Sans menace, sans arme, tué à bout portant
Le 27 juin, à Nanterre, à 8 h 15 du matin, lors d’un contrôle policier automobile pour un refus d’obtempérer, le jeune Nahel M., 17 ans, est abattu par un policier motocycliste de la direction de l’ordre public et de la circulation de la Préfecture de police de Paris. La légitime défense « face à un véhicule fonçant vers les agents dans l’intention de les percuter », invoquée par les policiers en cause est aussitôt reprise par certains médias qui sont prompts à dénoncer la petite délinquance mais cachent, voire flattent, celle des riches et des puissants (CNews, Europe 1, BFM-TV, etc.).
Mais une vidéo balaye rapidement le mensonge. Elle montre deux policiers de la police penchés à la portière, côté conducteur, d’une automobile jaune à l’arrêt dans une rue étroite à sens unique. Sur la bande-son malgré le bruit de fond urbain, il est possible d’entendre des menaces :« Tu vas te prendre une balle dans la tête », crie un policier, son arme de poing braquée à quelques centimètres de Nahel. La voiture redémarre et les coups de feu partent à bout portant provoquant le décès du conducteur dont la voiture va s’encastrer quelques mètres plus loin contre un panneau de signalisation.
Le 29 juin, une puissante manifestation dénonce le crime à Nanterre. Dans cette ville et dans toutes les grandes villes du pays, la jeunesse des quartiers prolétariens qui accueillent majoritairement des travailleurs immigrés et leurs descendants et où se concentre la misère et les petits trafics se soulève massivement. Elle s’en prend aux commissariats et aux flics, mais aussi, par impuissance et désespoir, aux voitures des habitants et aux équipements collectifs. Les hélicoptères et les drones tournent chaque nuit, créant une atmosphère de guerre civile. Le 28 juin au matin, le ministre de l’intérieur Gérald Darmanin qualifie les images de la vidéo « d’extrêmement choquantes ».

--------------------

### À faire
a - Traduisez en anglais cette phrase du texte sur la mort de Nahel : « Le 29 juin, une puissante manifestation dénonce le crime à Nanterre. »
b - Reprenez le passage du texte sur la mort de Nahel qui va de "Mais une vidéo" jusqu'à "panneau de signalisation.", en remplaçant "Nahel" par "l’adolescent".
Les données qui suivent ne servent pas ici.

--------------------

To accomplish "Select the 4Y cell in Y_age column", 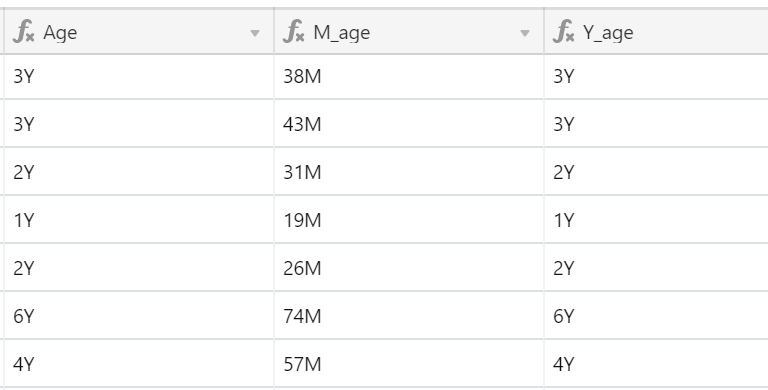I will [x=656, y=364].
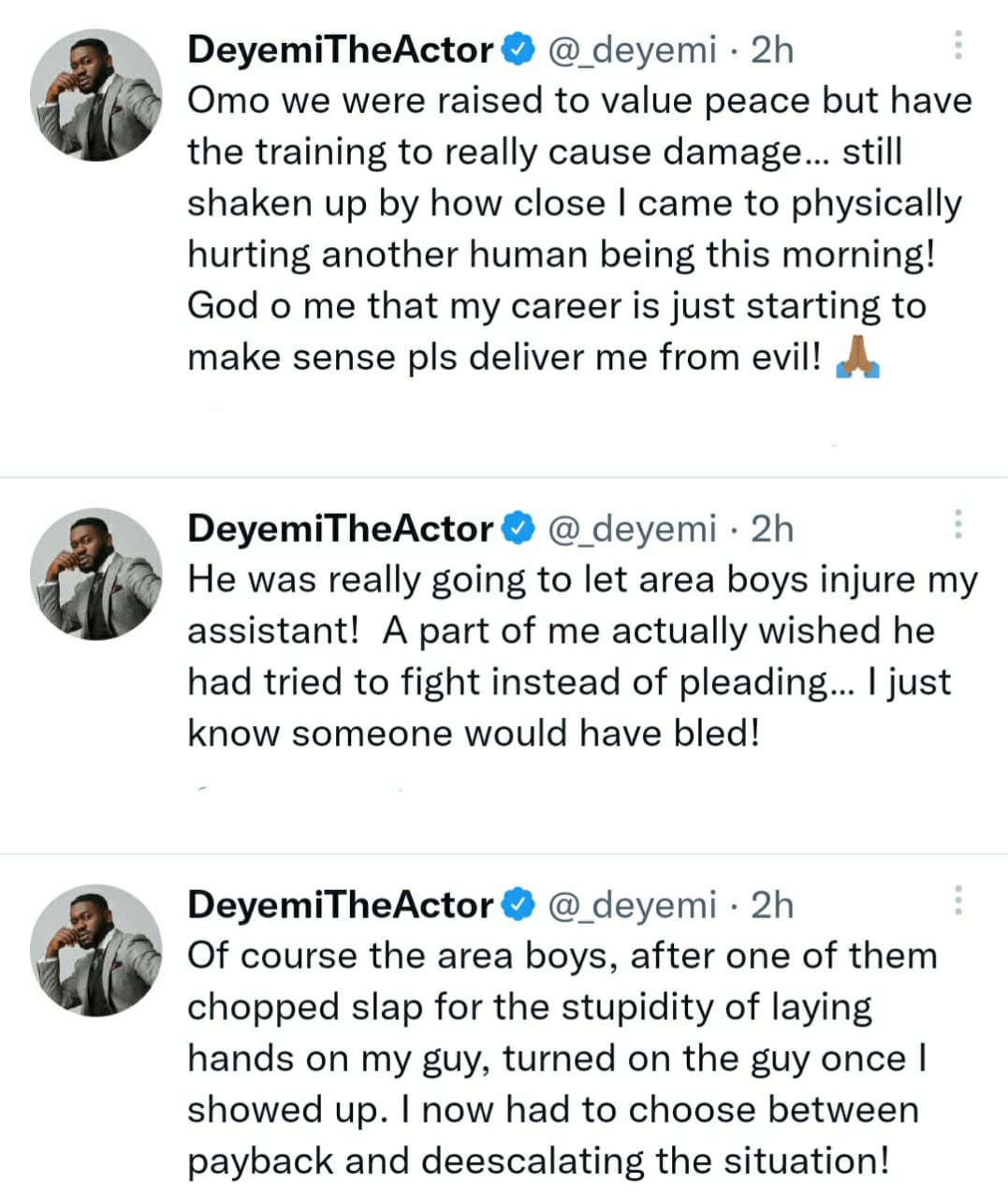1008x1198 pixels.
Task: Open the profile picture on the third tweet
Action: (96, 950)
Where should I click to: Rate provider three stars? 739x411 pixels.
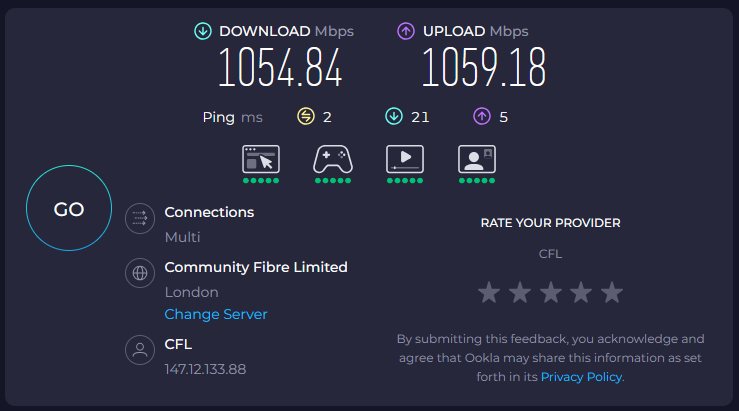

--------------------

### Réponses
a - On June 29, a powerful demonstration denounces the crime in Nanterre.

b -
Mais une vidéo balaye rapidement le mensonge. Elle montre deux policiers de la police penchés à la portière, côté conducteur, d’une automobile jaune à l’arrêt dans une rue étroite à sens unique. Sur la bande-son malgré le bruit de fond urbain, il est possible d’entendre des menaces :« Tu vas te prendre une balle dans la tête », crie un policier, son arme de poing braquée à quelques centimètres de l’adolescent. La voiture redémarre et les coups de feu partent à bout portant provoquant le décès du conducteur dont la voiture va s’encastrer quelques mètres plus loin contre un panneau de signalisation.